(TRECHO CITADO):
━━━

IMPROCEDÊNCIA DA TESE DE QUE A FÉ NÃO DEVE SER DEFINIDA TÃO-SOMENTE DA PROMESSA DA GRAÇA, MAS TAMBÉM DAS AMEAÇAS DE CASTIGO

Na verdade, nem mesmo dou atenção aos ladridos de Pighi, nem de cães da mesma laia, quando investem contra esta restrição da fé à promessa da graça, como se, fragmentando a fé, apanhe só uma porção dela. De fato, admito, como já disse, que o objeto geral da fé, como dizem eles, é a verdade de Deus, quer esteja a ameaçar, quer esteja a inculcar a esperança da graça. Daí o Apóstolo atribuir isto à fé, a saber, que Noé temeu a destruição do mundo quando esta ainda não se divisava [Hb 11.7]. Se o temor do castigo iminente foi obra da fé, as ameaças não devem ser excluídas da definição. Certamente, isto é verdadeiro. Mas os caluniadores, sem razão, nos desacreditam, como se negássemos que a fé tem a ver com todos os elementos da Palavra de Deus. Ora, queremos destacar apenas estes dois pontos: primeiro, que ela nunca se firma até que haja chegado à promessa da graça; em segundo lugar, que não somos de outro modo por ela reconciliados a Deus, senão porque nos une a Cristo. Ambos esses pontos são dignos de nota. Buscamos uma fé que distinga dos réprobos os filhos de Deus; e dos incrédulos, os fiéis. Se alguém crê que Deus não só prescreve com justiça o que quer preceituar, mas deveras também ameaça, só por isso se chamará crente? Nada menos que isso. Portanto, a posição da fé não será firme, a não ser que se sustenha na misericórdia de Deus. Ora, a que propósito discorremos acerca da fé? Porventura não é para que possuamos o caminho da salvação? Como, porém, é fé salvífica, senão até onde nos insere no corpo de Cristo? Logo, nada há de absurdo, se em sua definição de tal modo lhe acentuamos o efeito principal e, à guisa de diferenciação, lhe anexemos ao gênero essa distinção que separa os fiéis dos incrédulos. Enfim, nesta doutrina os malévolos nada têm que lançar em rosto, sem que envolvam Paulo conosco na mesma censura, o qual, apropriadamente, chama ao evangelho “a palavra da fé” [Rm 10.8].

━━━

(REGISTROS FORNECIDOS):

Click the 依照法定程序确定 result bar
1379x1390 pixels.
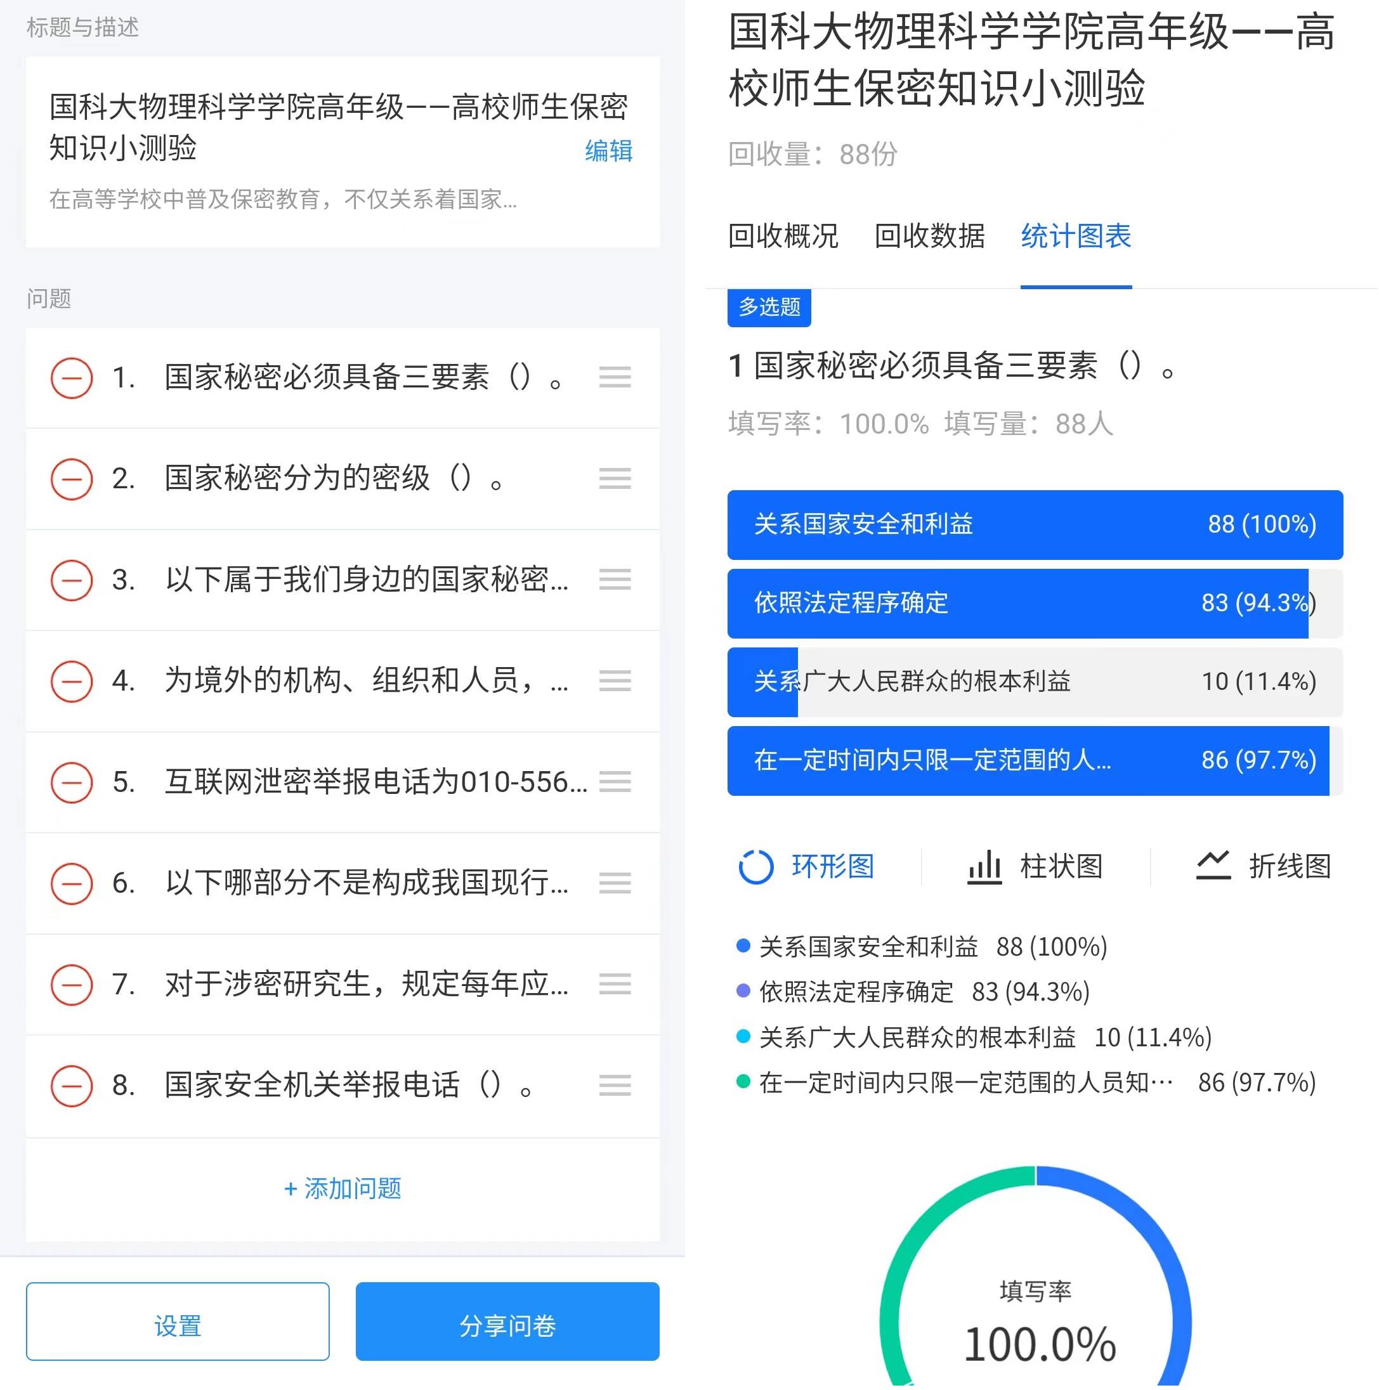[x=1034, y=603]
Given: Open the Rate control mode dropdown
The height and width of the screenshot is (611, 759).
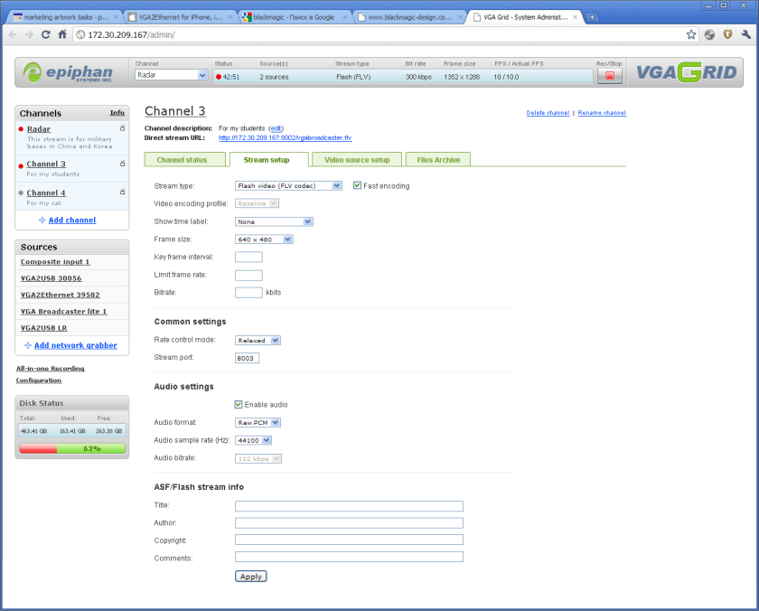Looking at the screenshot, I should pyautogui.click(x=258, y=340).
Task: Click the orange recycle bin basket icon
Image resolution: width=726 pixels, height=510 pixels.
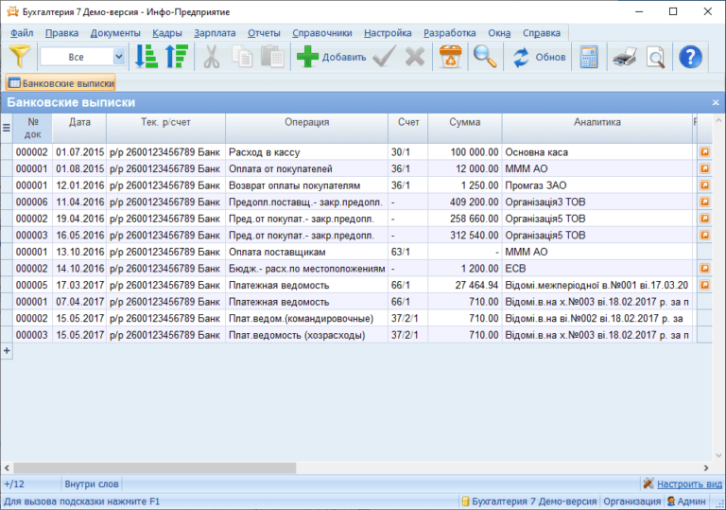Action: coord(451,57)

━━━

(INSTRUÇÕES DA TAREFA): Resuma em duas frases o trecho citado sobre a fé e a promessa da graça.

(RESPOSTA FINAL): O trecho admite que o objeto geral da fé é a verdade de Deus, tanto quando ameaça quanto quando dá esperança da graça, e lembra que Noé temeu a destruição do mundo por obra da fé. Mesmo assim, sustenta que a fé só se firma quando chega à promessa da graça e só nos reconcilia com Deus porque nos une a Cristo, e é isso que separa os fiéis dos incrédulos.